La subida del salario mínimo, más sombras que luces

Desmotivación entre los trabajadores con categorías más altas, despidos o desincentivación de la contratación, son solo algunas de las posibles consecuencias de esta nueva subida de la renta

El sector agrario valenciano ha dicho ya que no puede asumir una subida del SMI, puesto que ni siquiera en este momento llegan a la media salarial
El sector agrario valenciano ha dicho ya que no puede asumir una subida del SMI, puesto que ni siquiera en este momento llegan a la media salarialCarlos BarbaEFE

La subida del Salario Mínimo Interprofesional (SMI) a 950 euros -en realidad son 1.050 euros más el 32 por ciento de cuota de la Seguridad Social- prevista para este año presenta, en vista de los datos, más sombras que luces.

Aunque aparentemente signifique un incremento del poder adquisitivo de los trabajadores, esconde consecuencias mucho menos beneficiosas. Una de ellas es la desmotivación y frustración de los trabajadores de categorías más altas que ven cómo sus subordinados se acercan o igualan su nómina; otra, los despidos anticipados en las empresas que, presas de la inseguridad y la incertidumbre, prefieren desprenderse de un coste laboral demasiado elevado.

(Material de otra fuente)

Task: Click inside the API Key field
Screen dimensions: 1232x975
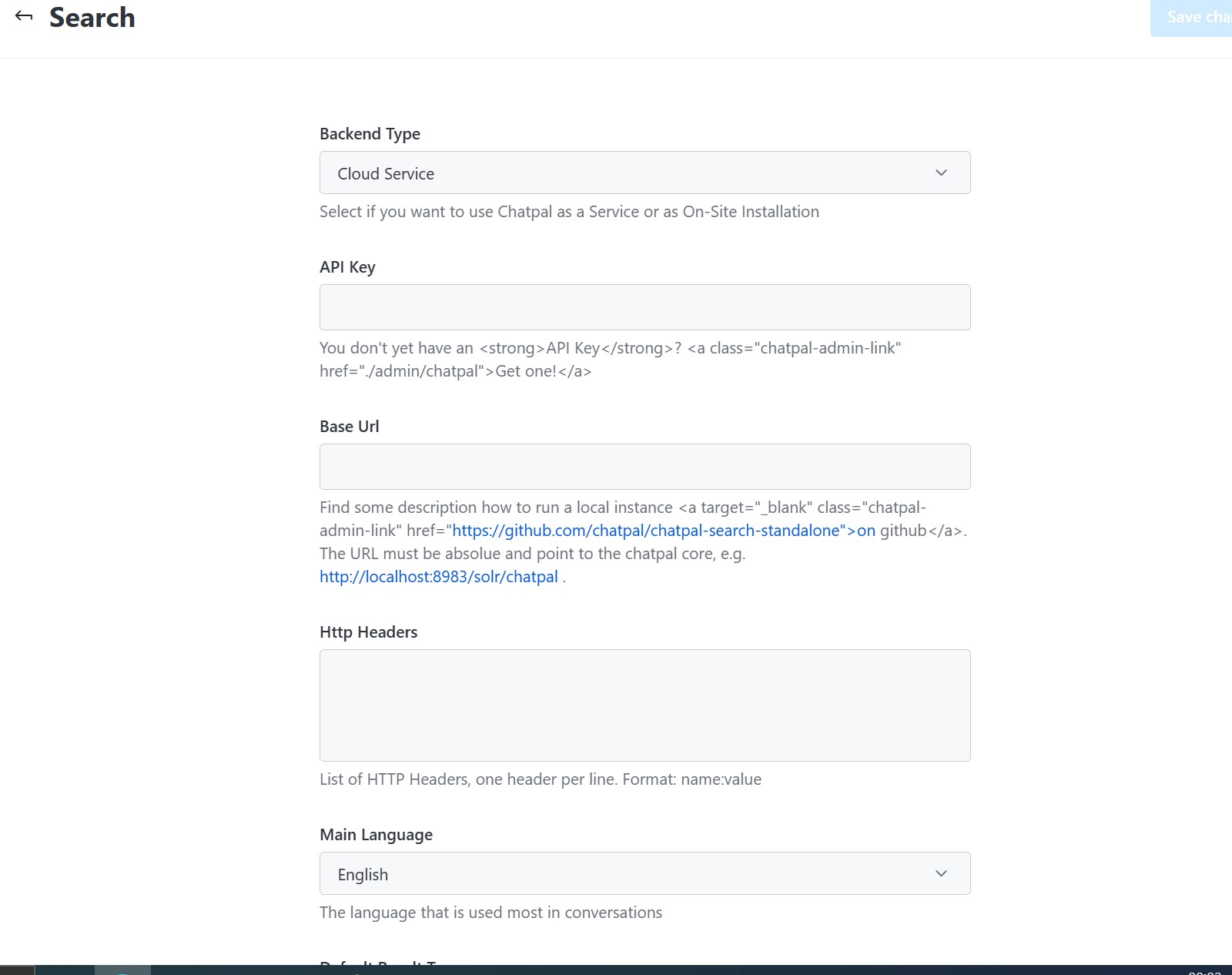Action: point(644,307)
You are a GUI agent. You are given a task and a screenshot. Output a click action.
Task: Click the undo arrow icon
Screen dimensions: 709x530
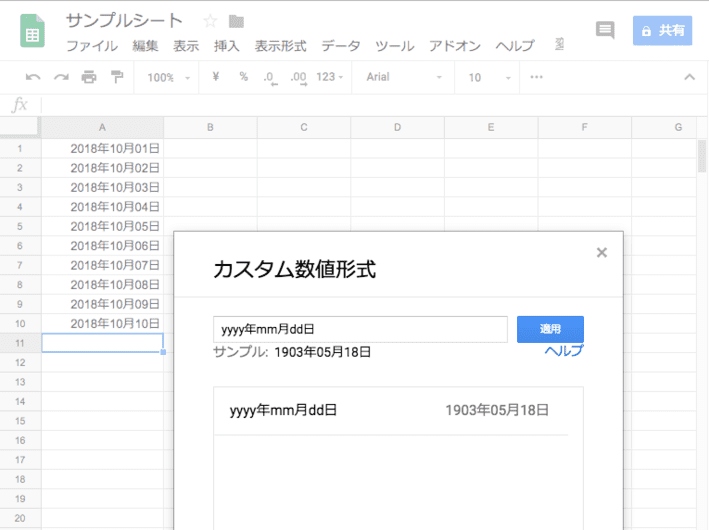point(33,77)
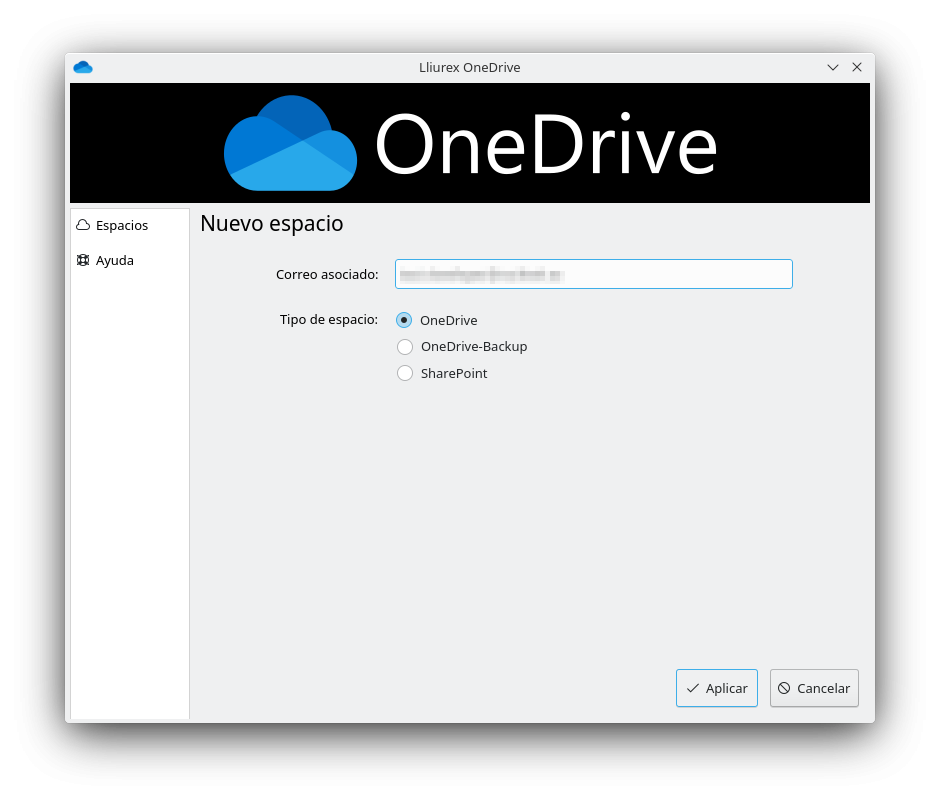Screen dimensions: 940x800
Task: Open the Espacios section in the sidebar
Action: point(112,225)
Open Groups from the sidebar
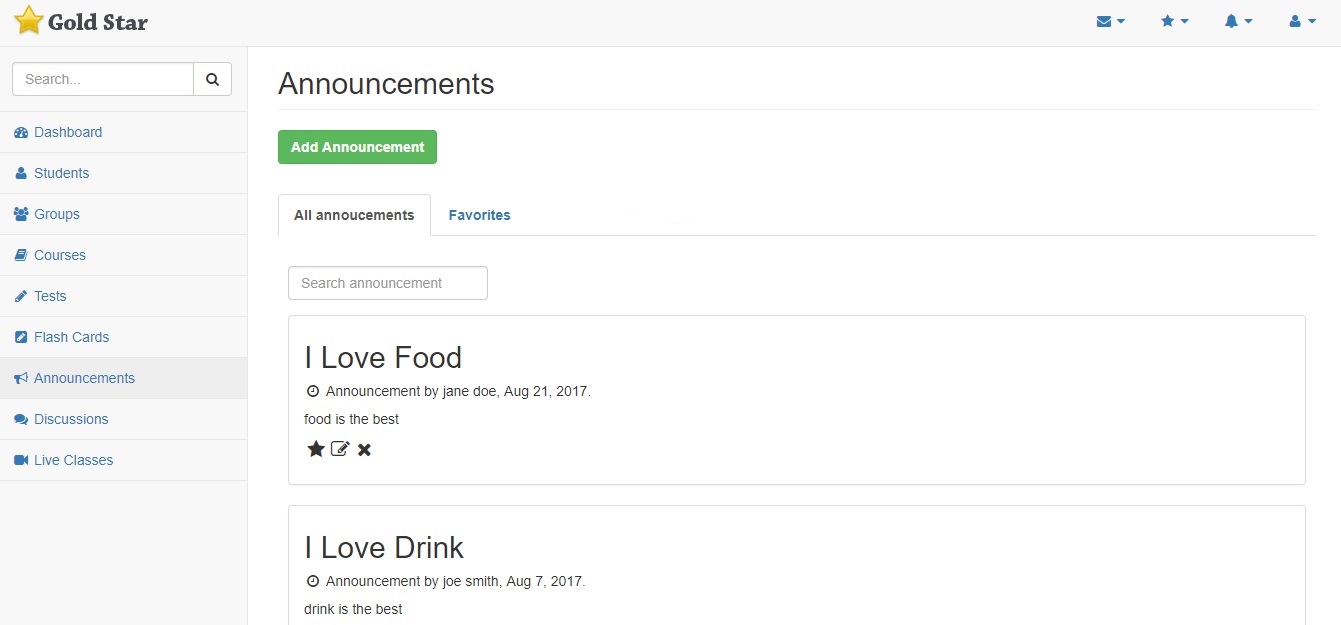The height and width of the screenshot is (625, 1341). tap(56, 214)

Así lo explica la abogada Meritxell Hernández, especialista en derecho laboral del despacho valenciano Celink. «Si el aumento del SMI no se traduce en un incremento de todos los salarios, la desmotivación está servida», asegura. Indica que «no es el momento» para una nueva subida del salario mínimo puesto que ya se aumentó en 2019 y supone un esfuerzo excesivo para la mayoría de las empresas.

«Hay que tener en cuenta que la mayoría de las empresas de la Comunitat Valenciana son pyme familiares, para las que supone un gran esfuerzo tener que hacer frente a una nueva subida salarial en un momento además en el que las previsiones económica no son precisamente buenas».

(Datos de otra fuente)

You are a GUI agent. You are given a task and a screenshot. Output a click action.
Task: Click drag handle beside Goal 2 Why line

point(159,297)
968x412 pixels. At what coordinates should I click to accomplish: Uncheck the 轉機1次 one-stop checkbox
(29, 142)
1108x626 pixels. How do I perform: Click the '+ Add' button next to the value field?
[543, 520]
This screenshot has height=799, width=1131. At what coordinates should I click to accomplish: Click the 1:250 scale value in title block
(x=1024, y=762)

Explica que multitud de empresas acuden al despacho preocupadas ante la incertidumbre de qué va a pasar, y cuáles son sus opciones. «Provoca miedo y desincentiva la contratación».

Hernández señala que no hay datos que demuestren que la subida del SMI en 2019 perjudicara la creación de empleo, pero tampoco demuestran lo contrario. Lo que sí está claro, dice, es que se mantienen o se incrementan los contratos a tiempo parcial.

En muchos casos estos contratos esconden sueldos en B, para ahorrase parte de una cotización a la Seguridad Social que supone un coste adicional a la subida del salario, sobre todo después de que en 2012 se eliminaran las bonificaciones.

Ya lo advirtió hace unas semanas el presidente de la Confederación Empresarial de la Comunitat Valenciana (CEV), Salvador Navarro, el incremento de los sueldos solo un año después de la última subida, va a provocar un aumento de la economía sumergida.

Hay sectores valencianos, como el agrario, que han dicho ya alto y claro que no pueden asumir la subida del SMI, es más, en este momento los trabajadores del campo no llegan al umbral mínimo de renta, por lo que sería imposible que subieran los sueldos, al menos con lo actuales precios que se pagan en el campo.

Desde La Unió de Llauradors califican de llamativo que la patronal y los sindicatos acuerden con el Gobierno la nueva subida del nivel del SMI profesional, y que sus filiales en el campo, Asaja (CEOE) y UPA (UGT), se muestren críticas con las consecuencias de su aplicación hasta el punto de calificarlo de inasumible, ya que no se puede promover una cosa y estar en contra de sus consecuencias a la vez.